When you transcribe the records that follow, reproduce each line exactly as given.

Input for this task
[Start of Attachment]

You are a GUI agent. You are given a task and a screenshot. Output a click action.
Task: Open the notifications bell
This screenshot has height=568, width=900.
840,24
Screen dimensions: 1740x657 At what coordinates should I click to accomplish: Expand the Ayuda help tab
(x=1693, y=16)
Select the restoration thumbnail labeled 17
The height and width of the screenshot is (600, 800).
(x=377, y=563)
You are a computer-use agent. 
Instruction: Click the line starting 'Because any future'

[End of Attachment]

Written reply
You are a GUI agent. You are given a task and a screenshot. Output a click action.
Task: Open the notifications bell
This screenshot has height=568, width=900.
840,24
Screen dimensions: 1740x657 At what coordinates should I click to accomplish: Expand the Ayuda help tab
(x=1693, y=16)
Select the restoration thumbnail labeled 17
The height and width of the screenshot is (600, 800).
(x=377, y=563)
You are a computer-use agent. 
Instruction: Click the line starting 'Because any future'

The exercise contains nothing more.